I am astonished that any representative from Scotland should support the proposal in this Clause. In our industrial areas hundreds of pounds are being paid out every week upon which we get no return, and our people are gradually degenerating. Under the Act of 1925, in certain conditions, work of this kind can be put in force. I do not share some of the opinions which have been expressed in regard to the reclamation of bog-land. I hope hon. Members of the Labour party will make up their minds that when we experiment on the land in this country it will not always be on the worst land, not always on the bog-land that we shall spend the nation's money while other people are enjoying the fruits of land which ought to be worked.
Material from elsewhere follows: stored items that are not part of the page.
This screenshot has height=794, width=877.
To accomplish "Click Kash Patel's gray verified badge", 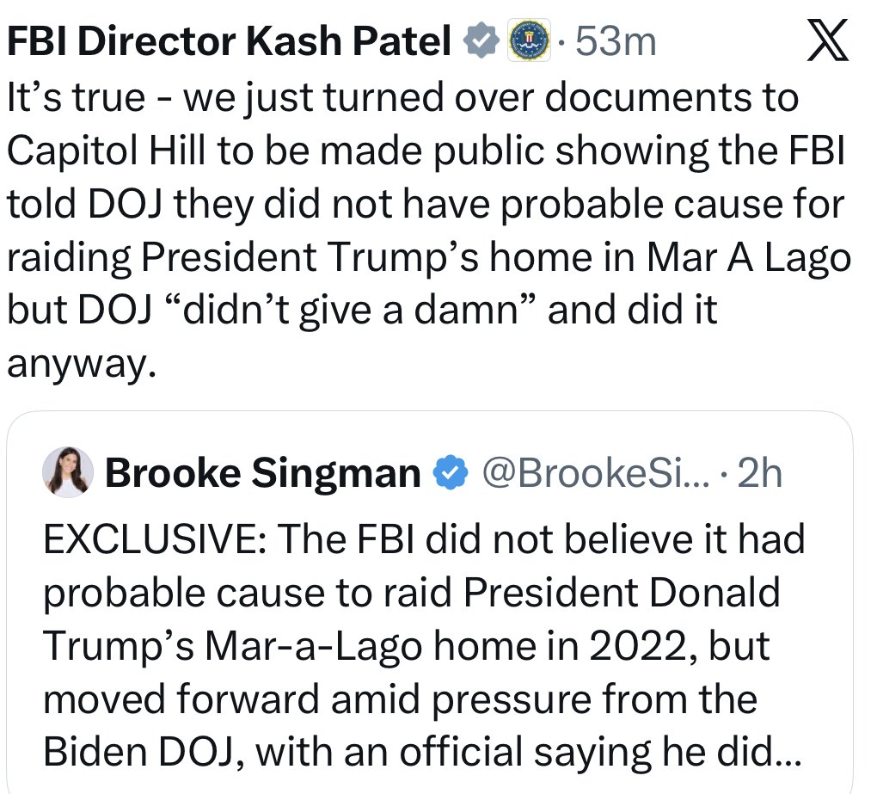I will 480,41.
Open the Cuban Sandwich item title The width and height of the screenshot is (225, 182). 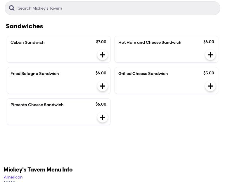pos(27,42)
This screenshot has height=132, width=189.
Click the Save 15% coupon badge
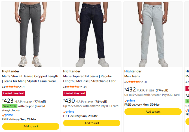click(x=10, y=106)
We have plenty of bog and moorland in the county of Lanark. In the north-eastern portion of the county it lies for miles and on the fringes we have a population of idle people. What happened. Some men from Holland came across and drained that land. They were able to make a good thing in selling moss litter and turf. Foreigners can make more of our soil than we can ourselves because we have been divorced from the soil for so long. We have not the knowledge. I do not think the Act of 1925 should be repealed. It gives certain powers. It is true that they have not been utilised to the full, but there was no one to compel local authorities to put this provision into operation. I would much rather pay a man £5 a week for any work than pay him 30s. for being idle. In the one case the man is degenerating, but in the other you are getting some return for your money and at the same time keeping the man fit so that it is possible for him to take suitable work when the opportunity occurs. I hope hon. Members from Scotland will follow the example of some hon. Members last night in insisting on the Government doing something in this matter, and in doing so justify their position as representatives of Scotland.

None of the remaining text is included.